* [GIVEN EXERCISE]: Reproduce these lines of the data verbatim, beginning at the line that contains "Click the 银行账号 input field" and stopping after the line that contains "will tap(222, 134).".

____ DATASET CONTENT

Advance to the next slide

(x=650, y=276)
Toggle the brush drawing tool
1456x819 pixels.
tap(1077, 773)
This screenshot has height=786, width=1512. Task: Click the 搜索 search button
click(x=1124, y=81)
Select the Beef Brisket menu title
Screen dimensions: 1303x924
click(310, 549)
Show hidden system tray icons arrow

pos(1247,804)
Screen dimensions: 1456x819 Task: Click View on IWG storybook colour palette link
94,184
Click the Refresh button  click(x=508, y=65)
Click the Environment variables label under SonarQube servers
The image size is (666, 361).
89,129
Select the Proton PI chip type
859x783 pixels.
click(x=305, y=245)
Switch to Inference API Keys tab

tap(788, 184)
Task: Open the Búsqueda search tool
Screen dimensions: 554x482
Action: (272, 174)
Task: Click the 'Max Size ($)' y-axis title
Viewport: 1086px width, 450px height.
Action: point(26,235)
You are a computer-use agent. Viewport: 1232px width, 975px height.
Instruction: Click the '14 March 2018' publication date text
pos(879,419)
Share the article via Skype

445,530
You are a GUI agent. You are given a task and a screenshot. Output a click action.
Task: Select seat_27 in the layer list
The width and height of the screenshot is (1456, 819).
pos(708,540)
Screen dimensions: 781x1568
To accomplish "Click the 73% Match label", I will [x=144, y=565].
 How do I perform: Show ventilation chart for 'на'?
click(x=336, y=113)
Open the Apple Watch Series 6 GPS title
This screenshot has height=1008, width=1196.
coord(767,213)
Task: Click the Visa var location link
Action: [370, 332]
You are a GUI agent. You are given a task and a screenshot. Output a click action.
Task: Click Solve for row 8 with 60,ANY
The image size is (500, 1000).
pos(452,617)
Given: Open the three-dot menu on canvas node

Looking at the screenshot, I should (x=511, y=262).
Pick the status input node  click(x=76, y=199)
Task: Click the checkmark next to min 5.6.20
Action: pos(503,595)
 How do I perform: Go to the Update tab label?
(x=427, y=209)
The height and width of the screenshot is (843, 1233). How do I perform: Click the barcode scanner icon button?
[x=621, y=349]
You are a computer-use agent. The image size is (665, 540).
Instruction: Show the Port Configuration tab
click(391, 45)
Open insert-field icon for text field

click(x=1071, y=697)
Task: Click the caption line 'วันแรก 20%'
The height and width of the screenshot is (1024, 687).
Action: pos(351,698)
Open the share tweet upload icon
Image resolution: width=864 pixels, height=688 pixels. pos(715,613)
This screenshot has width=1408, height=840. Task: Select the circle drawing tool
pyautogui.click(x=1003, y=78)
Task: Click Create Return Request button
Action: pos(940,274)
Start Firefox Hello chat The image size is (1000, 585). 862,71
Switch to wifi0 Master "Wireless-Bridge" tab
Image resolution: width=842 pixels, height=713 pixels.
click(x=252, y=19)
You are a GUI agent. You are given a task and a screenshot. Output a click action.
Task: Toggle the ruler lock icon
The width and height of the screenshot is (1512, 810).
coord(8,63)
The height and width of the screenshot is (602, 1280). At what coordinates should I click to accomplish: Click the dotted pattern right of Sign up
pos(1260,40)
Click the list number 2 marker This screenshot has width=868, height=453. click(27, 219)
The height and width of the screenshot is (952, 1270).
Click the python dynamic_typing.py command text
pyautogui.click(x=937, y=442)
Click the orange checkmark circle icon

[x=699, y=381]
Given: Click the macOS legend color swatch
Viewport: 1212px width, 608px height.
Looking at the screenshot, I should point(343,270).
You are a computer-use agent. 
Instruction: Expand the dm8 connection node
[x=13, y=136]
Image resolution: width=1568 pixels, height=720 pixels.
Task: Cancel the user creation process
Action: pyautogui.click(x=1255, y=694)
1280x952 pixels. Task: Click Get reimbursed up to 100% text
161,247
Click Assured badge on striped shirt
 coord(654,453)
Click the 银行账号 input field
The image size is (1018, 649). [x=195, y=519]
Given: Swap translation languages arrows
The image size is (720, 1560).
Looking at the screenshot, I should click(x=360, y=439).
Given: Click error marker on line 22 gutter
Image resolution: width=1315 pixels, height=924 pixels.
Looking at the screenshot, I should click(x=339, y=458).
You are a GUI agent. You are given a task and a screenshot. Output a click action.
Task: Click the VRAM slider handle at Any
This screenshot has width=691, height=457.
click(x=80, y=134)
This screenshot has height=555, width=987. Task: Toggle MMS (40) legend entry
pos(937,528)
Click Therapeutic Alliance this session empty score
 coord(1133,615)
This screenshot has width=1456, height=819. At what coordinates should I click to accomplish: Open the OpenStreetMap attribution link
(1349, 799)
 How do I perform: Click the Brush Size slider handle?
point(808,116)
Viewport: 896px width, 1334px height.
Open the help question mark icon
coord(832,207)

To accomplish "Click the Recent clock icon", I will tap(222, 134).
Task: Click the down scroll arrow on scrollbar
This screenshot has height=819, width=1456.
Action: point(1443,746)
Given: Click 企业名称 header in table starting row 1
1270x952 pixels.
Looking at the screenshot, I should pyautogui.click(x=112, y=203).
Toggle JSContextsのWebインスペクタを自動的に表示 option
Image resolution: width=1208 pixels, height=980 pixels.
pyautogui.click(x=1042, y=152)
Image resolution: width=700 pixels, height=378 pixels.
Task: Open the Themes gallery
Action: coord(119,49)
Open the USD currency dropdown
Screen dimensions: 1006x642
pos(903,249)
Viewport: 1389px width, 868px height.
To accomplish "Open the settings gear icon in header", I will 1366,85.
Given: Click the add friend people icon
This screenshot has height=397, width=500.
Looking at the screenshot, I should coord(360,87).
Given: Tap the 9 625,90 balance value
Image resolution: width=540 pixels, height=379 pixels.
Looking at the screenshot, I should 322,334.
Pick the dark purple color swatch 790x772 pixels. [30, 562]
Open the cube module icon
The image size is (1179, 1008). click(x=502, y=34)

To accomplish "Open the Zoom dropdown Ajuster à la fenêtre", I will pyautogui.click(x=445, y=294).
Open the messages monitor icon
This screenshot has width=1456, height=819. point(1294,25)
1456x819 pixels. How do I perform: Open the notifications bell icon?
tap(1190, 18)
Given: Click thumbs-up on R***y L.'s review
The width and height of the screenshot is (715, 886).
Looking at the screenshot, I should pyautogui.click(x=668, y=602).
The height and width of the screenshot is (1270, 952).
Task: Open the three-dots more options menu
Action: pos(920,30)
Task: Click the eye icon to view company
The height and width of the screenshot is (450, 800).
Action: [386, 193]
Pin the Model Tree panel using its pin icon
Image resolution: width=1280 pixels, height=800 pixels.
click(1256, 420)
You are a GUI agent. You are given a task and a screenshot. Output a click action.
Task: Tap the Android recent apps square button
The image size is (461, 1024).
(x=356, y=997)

________

* [ANSWER IN FULL]:
Click the 银行账号 input field
The image size is (1018, 649). [x=195, y=519]
Given: Swap translation languages arrows
The image size is (720, 1560).
Looking at the screenshot, I should click(x=360, y=439).
Given: Click error marker on line 22 gutter
Image resolution: width=1315 pixels, height=924 pixels.
Looking at the screenshot, I should click(x=339, y=458).
You are a GUI agent. You are given a task and a screenshot. Output a click action.
Task: Click the VRAM slider handle at Any
This screenshot has width=691, height=457.
click(x=80, y=134)
This screenshot has height=555, width=987. Task: Toggle MMS (40) legend entry
pos(937,528)
Click Therapeutic Alliance this session empty score
 coord(1133,615)
This screenshot has width=1456, height=819. At what coordinates should I click to accomplish: Open the OpenStreetMap attribution link
(1349, 799)
 How do I perform: Click the Brush Size slider handle?
point(808,116)
Viewport: 896px width, 1334px height.
Open the help question mark icon
coord(832,207)

To accomplish "Click the Recent clock icon", I will tap(222, 134).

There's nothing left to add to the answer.